Nevertheless, in early September 2021 the retirement of the 30 Typhoon Tranche 1 fighter jets in the RAF sustainment fleet, due to occur in 2025, was announced. This raised some controversy, as the fighter jets were set to be retired at just 42% of their useful life (2544.8 flying hours). 

Stripped for parts

Contrary to expectations, the Typhoon T1 will not be sold on the second-hand market, despite attracting interest from Greece and Ukraine. 

Instead, they will be ‘cannibalized,’ with their usable components being used to supplement the spare parts inventory of the existing Typhoon fleet. This decision was announced by the British minister, indicating that the components of the Typhoon T1 will be used to support the RAF’s remaining 107 Typhoons. 

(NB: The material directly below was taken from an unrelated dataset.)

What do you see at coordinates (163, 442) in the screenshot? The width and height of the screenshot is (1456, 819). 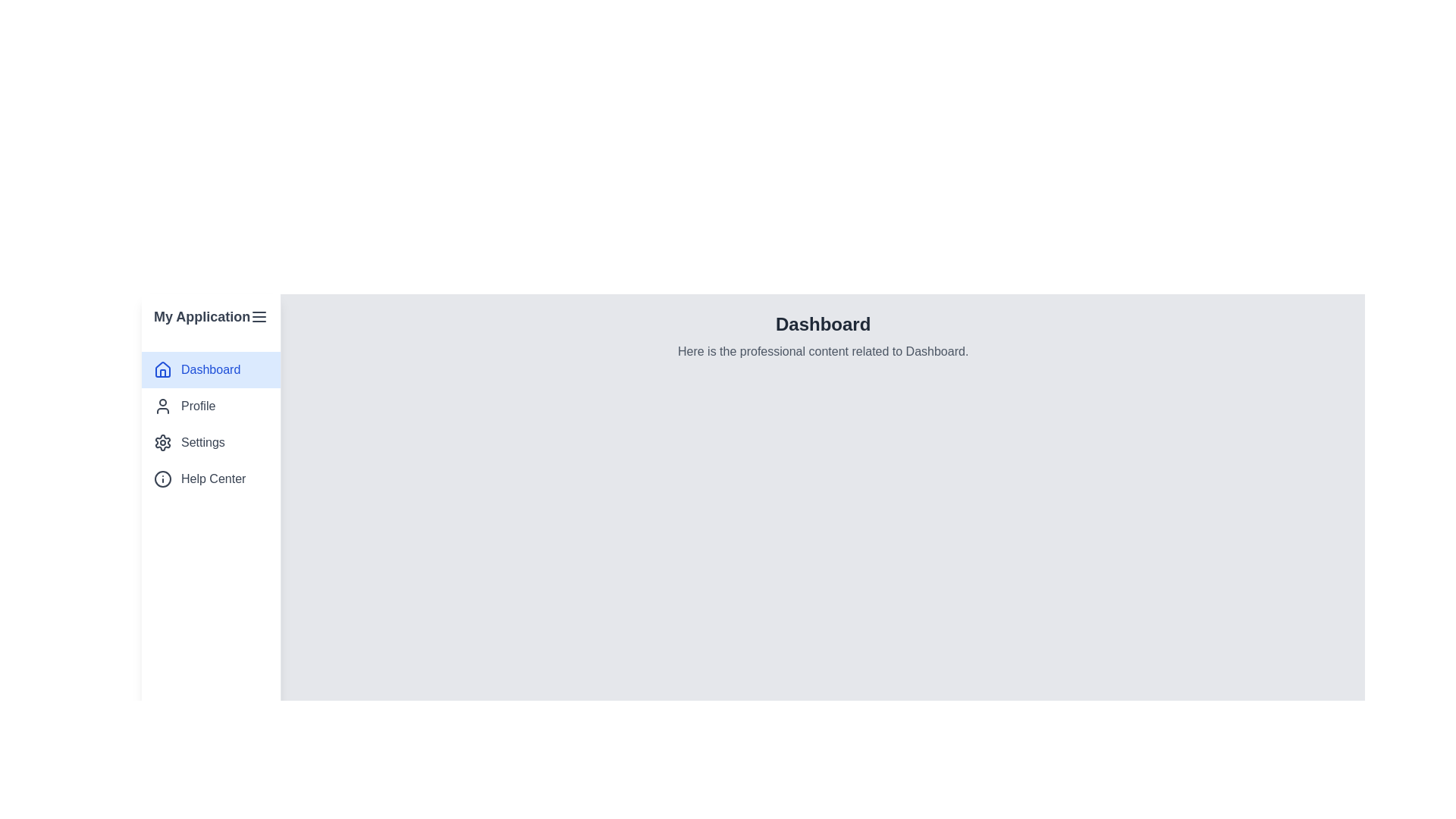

“Since February 2022 no Tranche 1 Typhoon aircraft have been retired from RAF service or donated to Ukraine,” Cartlidge said, answering a question to the government. “The Tranche 1 fleet will undergo a Reduce to Produce programme to strip them of useable parts to contribute to the Typhoon fleets spares inventory.” 

A modernization program, funded to the tune of €2.75 billion, aims to upgrade the remaining Typhoons with the AESA ECRS Mk2 radar (European Common Radar System Mark 2).

“Spiral upgrades, including the integration of the UK-development Spear Cap 3, will be enhanced by a significant investment in Radar 2, providing a leap in operation capability that will ensure the Typhoon Force can survive and operate in the most challenging threat scenarios,” RAF spokesman Martin Tinworth explained to AeroTime at the time. 

Untimely loss of combat air mass 

The retirement of the Tranche 1 Typhoon aircraft was announced in a Defence Command Paper published on March 19, 2021. In recent years, the RAF has also retired 14 C-130J Hercules, to make way for the A400M and a fleet of six E-3D Airborne Early Warning & Control Sentry aircraft. 

This ‘radical overhaul’ of the RAF was criticized in a report from the UK House of Commons Defence Committee published in September 2023.  

“The RAF’s combat aircraft fleet now provides a boutique high capability: it lacks numerical depth and has an inadequate attrition reserve,” the report summarized. “Exquisite capability has its place, but in a peer-on-peer conflict such as a shooting war with Russia, every airframe will count. […] The MoD and RAF must consider as a matter of urgency how they can increase combat air mass in the short term.”